The Trouble with Tribbles...: December 2021

Friday, December 31, 2021

The three strands of Information Technology

How are IT departments structured? I've seen a variety of ways to do this. It depends on the individual business, but over the years I've come up with a way to think about this.

When thinking about Information Technology (IT), it naturally splits into 3 separate strands:

IT for the business

This is the provision of facilities for HR, Finance, Sales, and the like; basic facilities for the organisation to operate as a business

IT for the employee

This is the provision of systems and tools for employees to be able to work at all; laptops/desktops/mobile devices, and communications systems such as telephony and email, together with a way for staff to store and collaborate on documents

IT for the customer

This is the provision of services that your customers use, whether that's a product you sell in its own right, or as a mechanism to sell other products

The relative importance of these 3 strands depends on the nature of the business, of course. And very small organisations might not even have all 3 strands in any meaningful sense.

Structurally, there are two senior roles that an organisation might have, the CIO and CTO. And the way things would naturally be laid out is that the CIO looks after IT for the business and IT for the employee, while the CTO gets IT for the customer.

Splitting things this way works because the characteristics of the strands are quite different. The responsibilities of the CIO are inward-facing, those of the CTO are outward-facing. The work of the CIO is about managing standardised commodities, while the CTO's role is to provide differentiation. Polar opposites, in a way.

There's a third role, that of the CISO, responsible for information security. This is slightly different in that it cuts across all 3 strands. As such, if you have both a CIO and a CTO, it isn't entirely obvious which of the two, if either, should take on the CISO role.

Given the different nature of these 3 strands, where does the IT department (loosely defined as those people whose job is IT) fit? Should you even have one? The job requirements for the 3 strands are sufficiently different that having different IT teams for each strand would seem to make an awful lot of sense, rather than a central IT department. And the IT team for each strand reports to the CIO or CTO as appropriate. In particular, having a product developed in the CTO part of the organisation and then thrown over the wall to be run by an operations team in the CIO organisation is one of the organisational antipatterns that never made any sense and was a major driver for DevOps.

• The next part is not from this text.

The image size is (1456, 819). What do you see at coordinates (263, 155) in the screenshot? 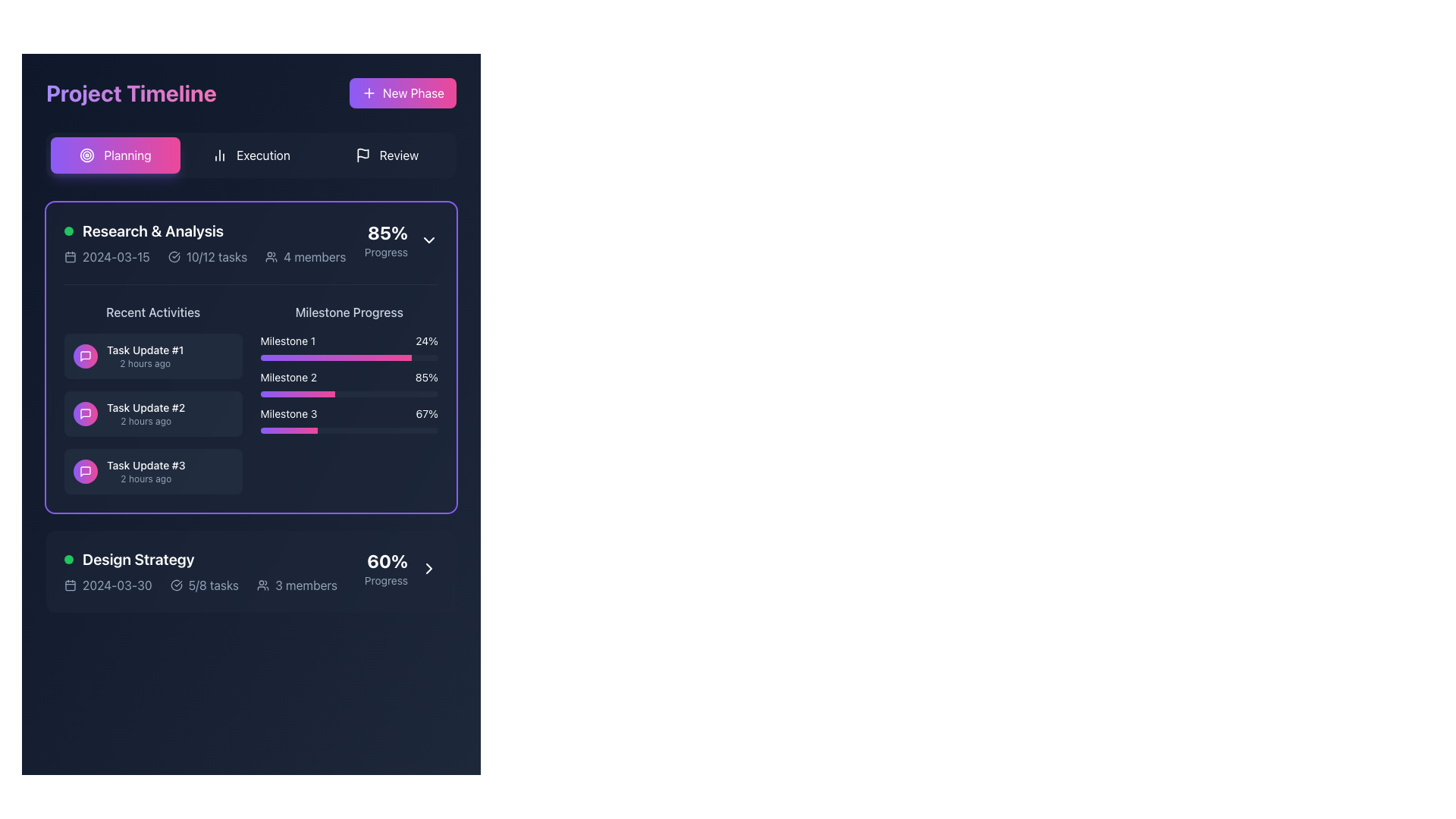
I see `the 'Execution' text label, which is the rightmost element in the navigation bar styled in a white sans-serif font on a dark blue background` at bounding box center [263, 155].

Thus, when structuring the delivery of IT in an organisation, considering the divergent needs of the 3 different IT strands ought to be taken into account. Worst case is a single department that standardises on the same solution to deliver all 3 strands - standardisation is a common refrain of management, but what it really means here is that at least 2 strands (if not all 3) are delivered in a sub-standard way, often in a way that's actually completely unsuitable.

There is a central IT function that does cut across all 3 strands, in the same way that a CISO does at the management level. Which is a compliance function or security office. But for most other functions, you're really looking at providing distinct deliveries for each strand.

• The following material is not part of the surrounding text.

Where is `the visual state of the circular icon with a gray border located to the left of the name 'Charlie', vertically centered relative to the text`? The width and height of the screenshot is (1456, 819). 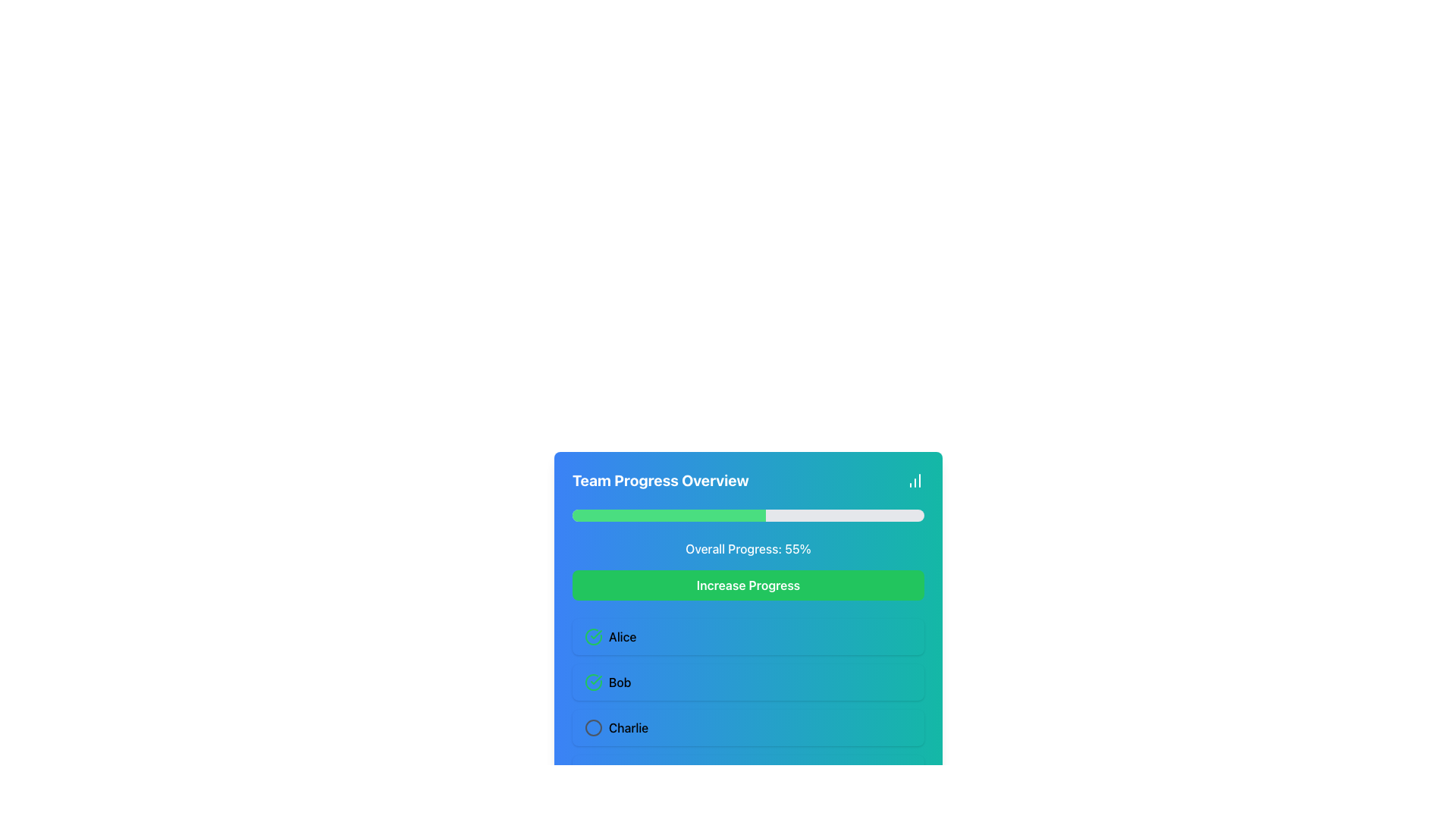 the visual state of the circular icon with a gray border located to the left of the name 'Charlie', vertically centered relative to the text is located at coordinates (592, 727).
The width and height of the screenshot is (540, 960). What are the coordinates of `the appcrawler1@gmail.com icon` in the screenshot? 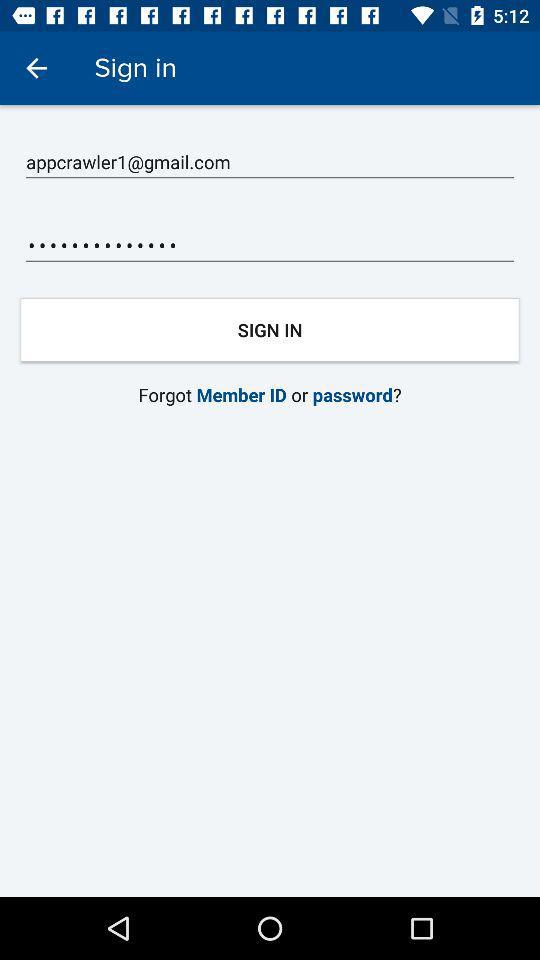 It's located at (270, 161).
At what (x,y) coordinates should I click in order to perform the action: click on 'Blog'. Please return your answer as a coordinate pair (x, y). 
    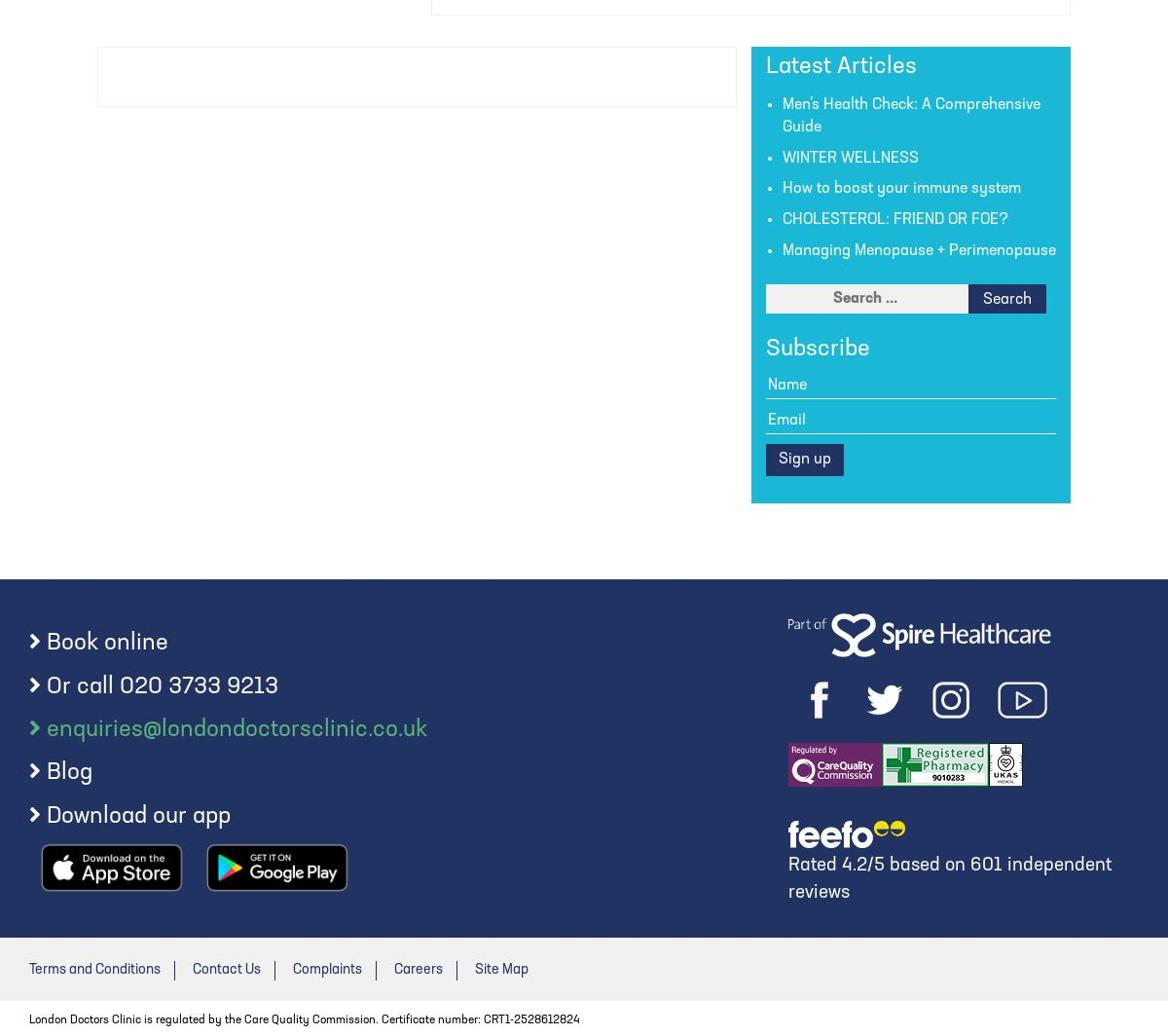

Wednesday, December 22, 2021

The cost of cloud

Putting your IT infrastructure into the cloud seems to be the "in" thing. It's been around for a while, of course. And, like most things related to IT, there are tradeoffs to be made.

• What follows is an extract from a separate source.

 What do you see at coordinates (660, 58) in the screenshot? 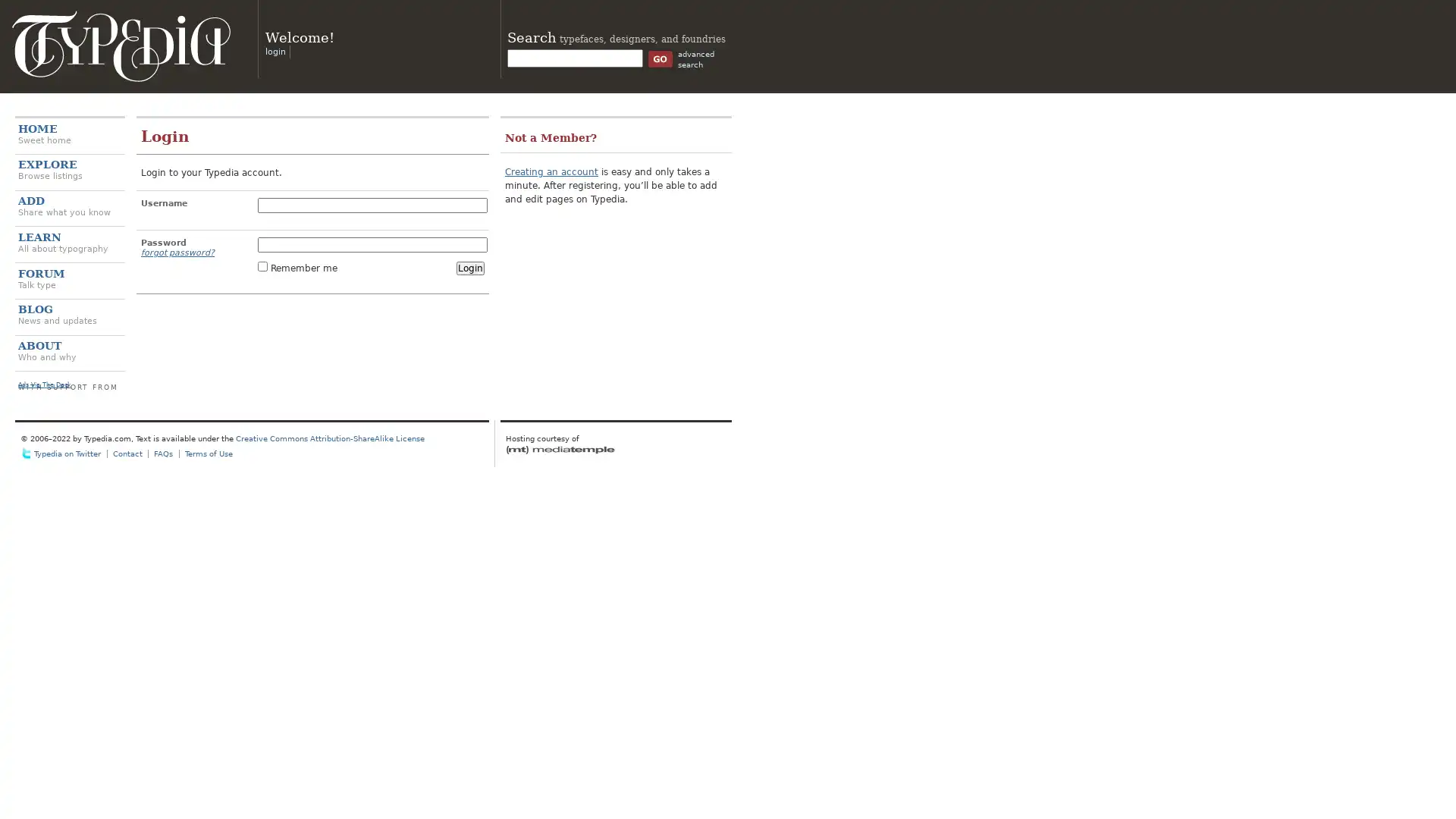
I see `Go` at bounding box center [660, 58].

My rough estimate is that the unit cost of provisioning a service on AWS is about 3 times that of a competent IT organization providing a similar service in house. Other people have come to the same number, and it hasn't really changed much over the last decade. (If you don't think 3x is right, consider what AWS' gross margin is.)

Some services offered by AWS deviate from that simple 3x formula. The two obvious ones are network costs, which as Cloudflare have argued are many times higher than you would expect, and S3, which you're going to struggle to beat. (Although if you're going to use S3 as a distribution site then the network costs will get you, think about Wasabi for that.)

And yet, many organizations move to the cloud to "save money". I'm going to ignore the capex versus opex part of that, and simply note that many IT organizations have in-house operations that are neither very efficient nor cost-effective. In particular, traditional legacy IT infrastructures are ridiculously overpriced. (If you're using commercial virtualization platforms and/or SAN storage, then you're overpaying by as much as a factor of 10, and getting an inferior product into the bargain - so that while many organizations could save a huge amount of money by moving to the cloud, they could save even more by running their internal operations better.)

Often the cost saving associated with a migration - not just cloud, this applies to other transitions too - comes about not because the new solution is cheaper, but because a migration gives a business leverage to introduce better practices. Practices that, if used for your on-premise deployments, would save far more than the cloud ever could. Sometimes, you need to do an end run round an entrenched legacy IT empire.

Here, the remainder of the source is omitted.